DeBono's novel is an entertaining quest that comes to life during the fight scenes.
Young Djar, son of the Duke of Mahhrain, is spared by goblin invaders after the murder of his father. His unwelcome task is to help keep order in the conquered city. Escaping with his constant companion, Kara the sprite, he embarks on a perilous journey to find the powerful but reclusive sorceress Salana.
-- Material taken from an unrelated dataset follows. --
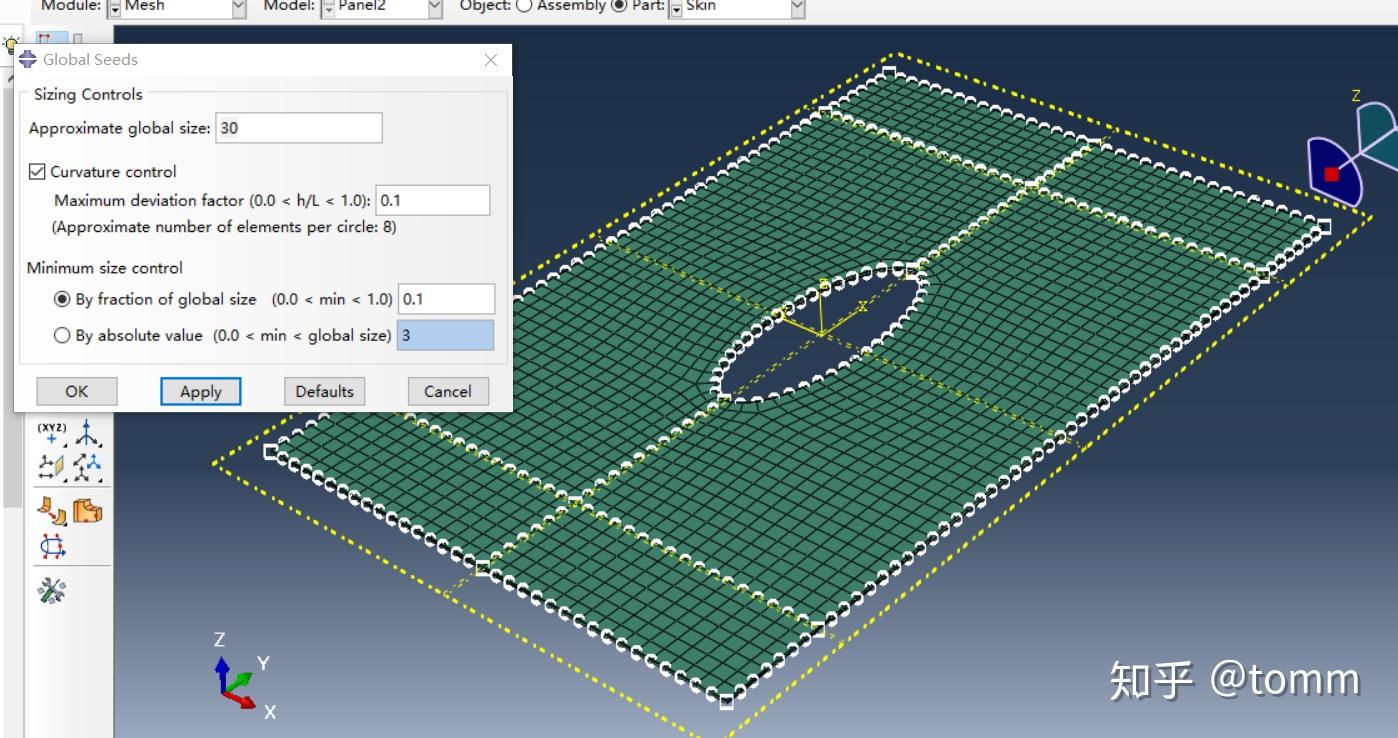
Task: Select the By absolute value radio button
Action: click(x=62, y=335)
One of my favorite moments in The Goblin Invasion is DeBono’s opening chapter when the eerie, fat and repulsively ugly Goblin sits back on Djar’s father’s throne, his eyes “shiny yellow, his iris and pupils both very cat-like” and says “Princeling, you are alive for one reason… you are instructed to have people refrain from all forms of civil disobedience.” The quest opens dramatically with our hero’s decision to avenge the tragic death of his parents, as well as the defeat of his people, by seeking assistance from the reclusive Sorceress Serena to combat the evil Goblins. Djar is an amenable hero and readers follow the quest with interest from the beginning. Yet more of the imaginatively observed detail evident in the opening could have sharpened the focus of the novel.
Parallels to DeBono’s Goblin’s invasion exist in the real world with the unsuccessful appeasement policy and the division of states after the Great War, as well as the mass extermination of the Sprites could be paralleled to the extermination of the Jews. DeBono’s war has left Djar without his royal parents and in a complex role of mediation between the Goblins and the citizens.
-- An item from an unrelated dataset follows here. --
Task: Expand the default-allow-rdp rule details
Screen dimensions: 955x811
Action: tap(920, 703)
Now let’s talk magic for The Goblin Invasion contains De Bono’s special brand of sorcery and enchanted weapons. The reclusive sorceress Salana defines the parameters of much of DeBono’s magic. She pulverizes the crow with a pulse of energy but insists that only the bird is dead, not the sorcerer Fralgarzener himself, but only the essence contained within the bird—so Debono’s magic has limits. In fact, much of Salana’s skill is akin to that of the magician—transforming our hitherto ordinarily attired One Who Would Be King, Djar and his love interest, the quintessential Sprite Kara, into armored royal warriors. DeBono writes of Kara: “She donned a black tooled-leather doublet with wine-coloured heavy cloth sleeves,” and is transformed into a regal warrior princess. If Djar is also regal, De Bono endows him with exemplary sword mastery, and with his enchanted blade, Dybol, a treasure inherited from his forefathers. At the suggestion of Sorceress Salana, Djar gives Kara a fencing lesson where the two exchange moves. Yet our royal orphan hero is not proud but humble and disbelieving of the waypriest prophecy that would anoint him The One.
Dybol, Djar’s blade, a potent magical force in the novel, is always ready to assist heroic Djar during battle. Yet Dybol is just one weapon in the armory, for there are blades forged by the Sorceress Salana “which are also wondrous, but will not cut through an enchanted blade—at least one well crafted by a master sorcerer…with potent spells of protection.” So within DeBono’s magical armory, we have an array of powerful weapons, choreographed into exciting fight scenes.
DeBono’s novel is an entertaining quest. His settings, his storms, his zombies, his demons, his sorcerers present exciting obstacles and challenges for his heroes, and his novel comes to life during the fight scenes.